Input records —
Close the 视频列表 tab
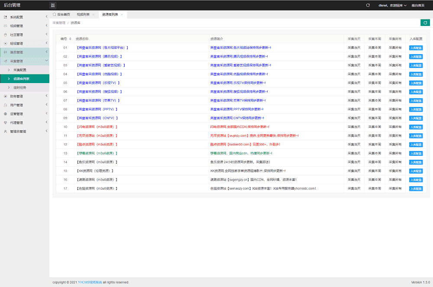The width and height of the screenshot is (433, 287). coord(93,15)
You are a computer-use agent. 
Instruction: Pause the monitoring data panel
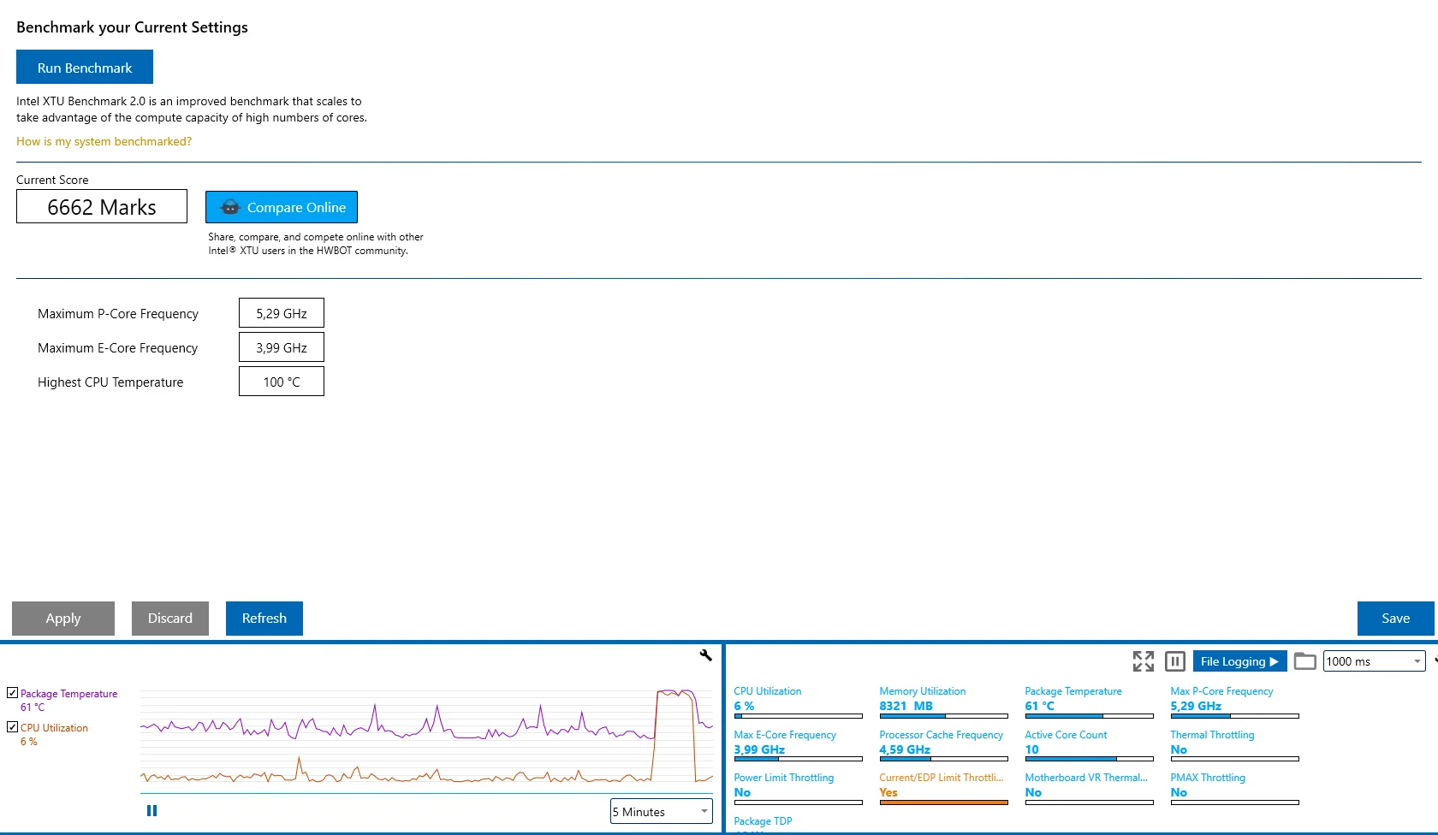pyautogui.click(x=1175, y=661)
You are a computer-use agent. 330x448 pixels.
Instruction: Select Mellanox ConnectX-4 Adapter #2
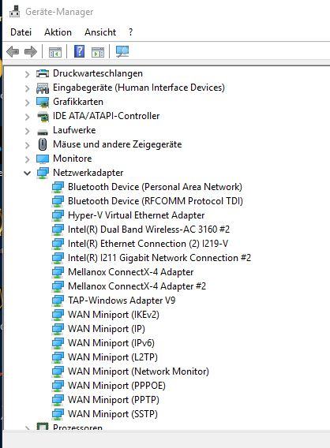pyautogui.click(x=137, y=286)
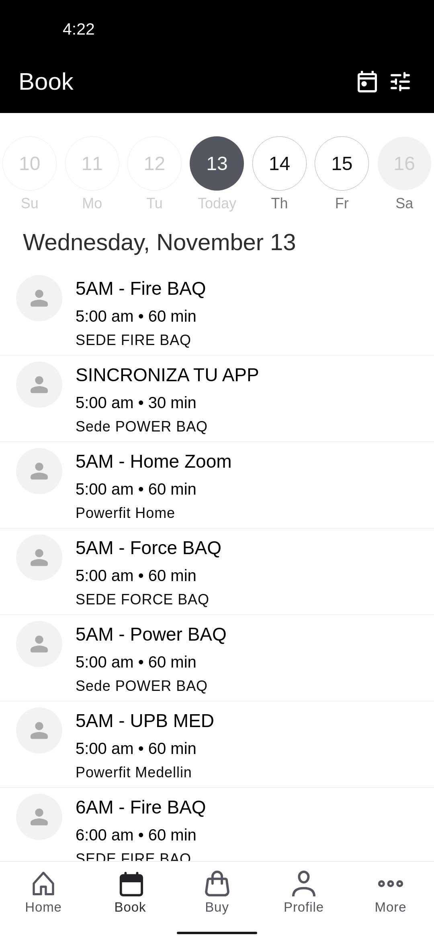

Instructions for the task — Reproduce exactly the lines that run from the line holding "Instruction: Select Mellanox" through the final line of the entries, and omit every picture.

Result of this task —
Instruction: Select Mellanox ConnectX-4 Adapter #2
pyautogui.click(x=137, y=286)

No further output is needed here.